Wiedersehen
Bild/Illu/Video: Mariann Hasler

Wiedersehen

Eine Frau mit langen, graublonden Haaren stellte sich ebenfalls mit Namen und Wohnort vor. Die Art und die Stimme dieser Frau erinnerte mich an jemanden, kam mir irgendwie bekannt vor. Mein Gesichts- und Namensgedächtnis ist sehr ausgeprägt, ich vergesse eigentlich weder noch. In diesem Fall ist es der Dialekt, der nicht zum Wohnort passt. Er klingt eher wie mein Eigener. Manchmal habe ich aber auch nach kurzer Zeit das Gefühl, eine Person schon einmal gesehen zu haben. Das heisst also gar nichts.


Die geplanten 90 Minuten, dehnen sich jedes Mal auf zweieinhalb Stunden aus, vergehen wie im Flug.  Es bleibt keine Zeit, sich sonst noch auszutauschen und die nächsten vier Wochen sehen wir uns nicht. Zugegeben, ich würde gerne mehr erfahren. Bin etwas «gwunderig» oder wie man hier schöner sagt «gintressiert».
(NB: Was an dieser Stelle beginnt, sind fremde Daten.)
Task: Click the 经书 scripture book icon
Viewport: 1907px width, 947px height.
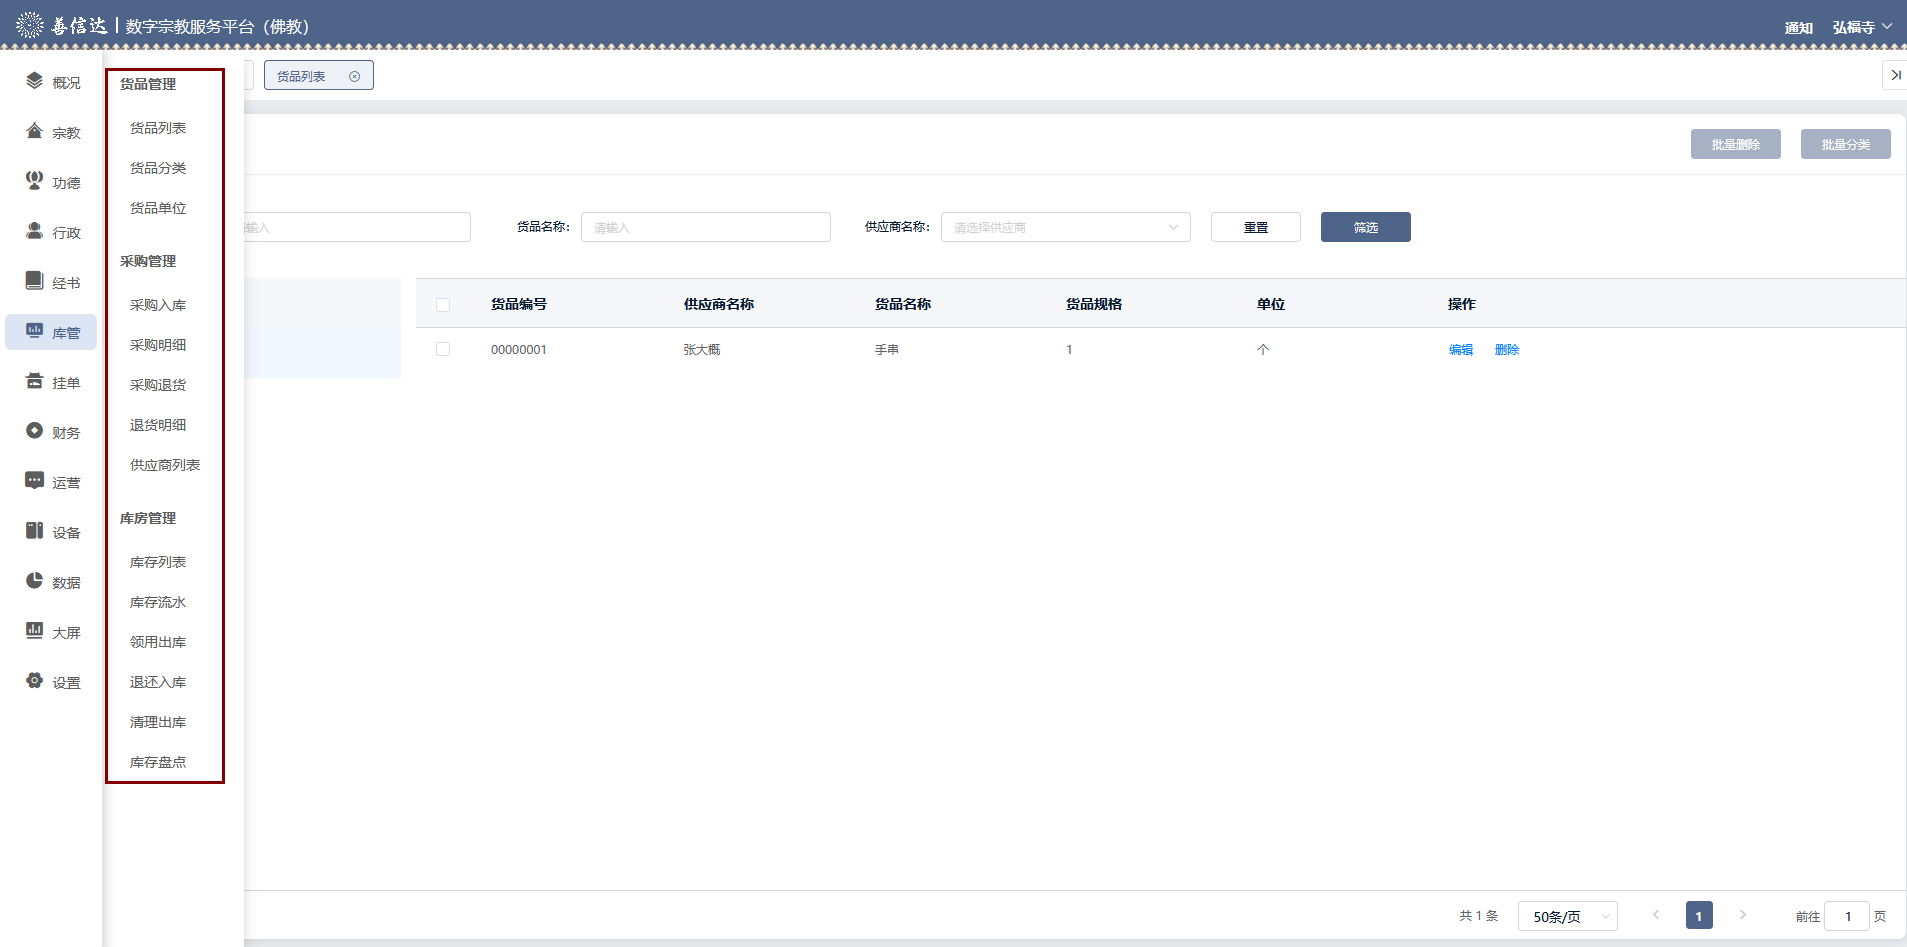Action: (x=35, y=281)
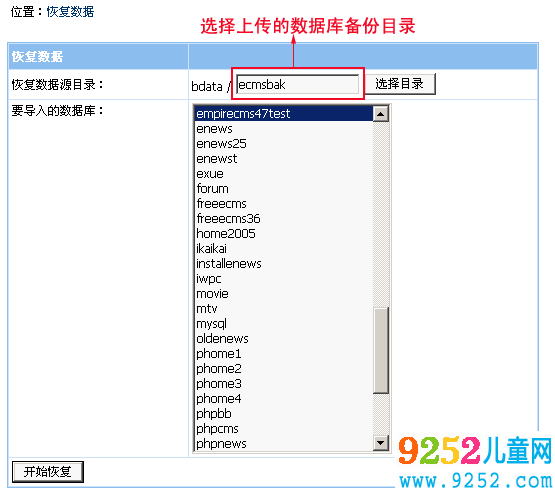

Seither arbeitet mein Unterbewusstsein wahrscheinlich ununterbrochen auf Hochtouren. Durchforstet dabei sämtliche Karteien in meinem Gehirn. Etwa so, wie wenn die eingegebene Teletextseite nicht gefunden werden kann.
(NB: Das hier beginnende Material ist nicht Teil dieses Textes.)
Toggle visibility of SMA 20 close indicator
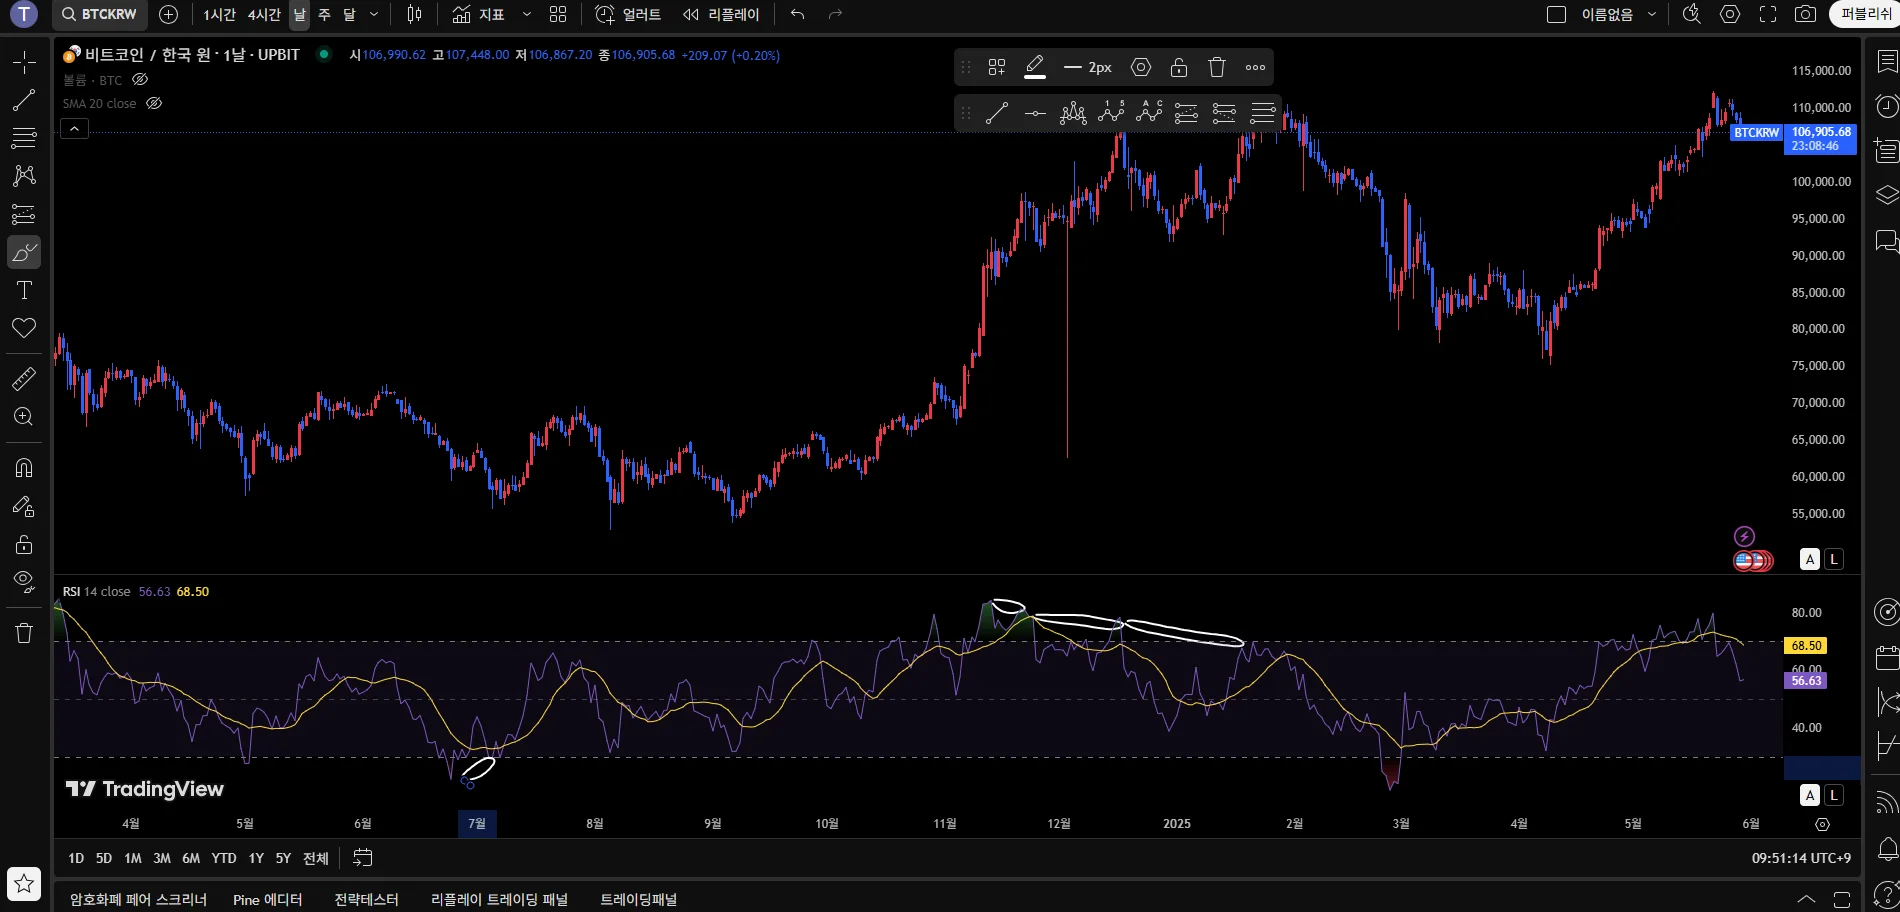The height and width of the screenshot is (912, 1900). (154, 103)
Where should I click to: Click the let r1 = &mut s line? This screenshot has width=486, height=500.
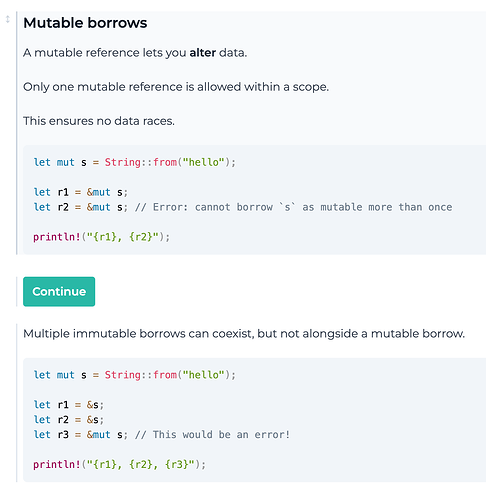pyautogui.click(x=80, y=192)
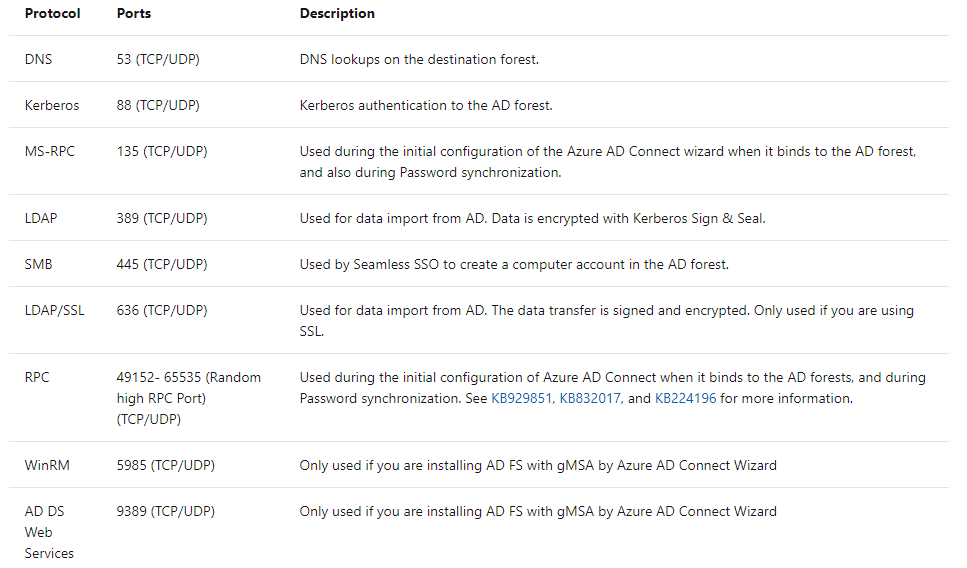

Die Namen lassen mir irgendwie keine Ruhe. Und Internet sei Dank gibt es da auch Möglichkeiten.


Deshalb google ich zwei Tage später mal die Namen.  Ich öffne das elektronische Telefonbuch und fülle die wenigen Angaben, die mir bekannt sind, in die Felder.


Das Resultat kommt prompt. Rasend schnell verarbeitet mein Hirn das Gelesene. Der «20er gheit», wie Schuppen fällt es mir von den Augen. Dritte Klasse, Schulhaus Rosenberg, Handarbeitszimmer, am grossen Tisch ganz vorne erklärt uns die Lehrerin wie Luftmaschen gehen.


Ich hatte recht, ich bin dieser Frau wirklich schon einmal in meinem Leben begegnet.


Schnell hole ich den Poesiealbum meiner Kindheit aus dem Büchergestell. Ja, solche Sachen behalte ich. Zum Glück. Während ich das Büchlein durchblättere, weiss ich schon wie der Eintrag aussieht. Eine zarte Blumenzeichnung auf der linken Seite, auf der rechten ein kurzer Spruch. Auch an das Hochzeitsfoto erinnere ich mich. Wir durften Spalier stehen, riesige Stricknadeln mit Wollknäueln hielten wir in die Höhe. Leider verliess sie schon bald darauf unsere Schule. Das fand ich sehr schade. Sie war eine sehr liebenswürdige Lehrerin.


Ich bin ganz aufgeregt, muss das unbedingt sofort jemandem erzählen und mache meine erste Sprachnachricht.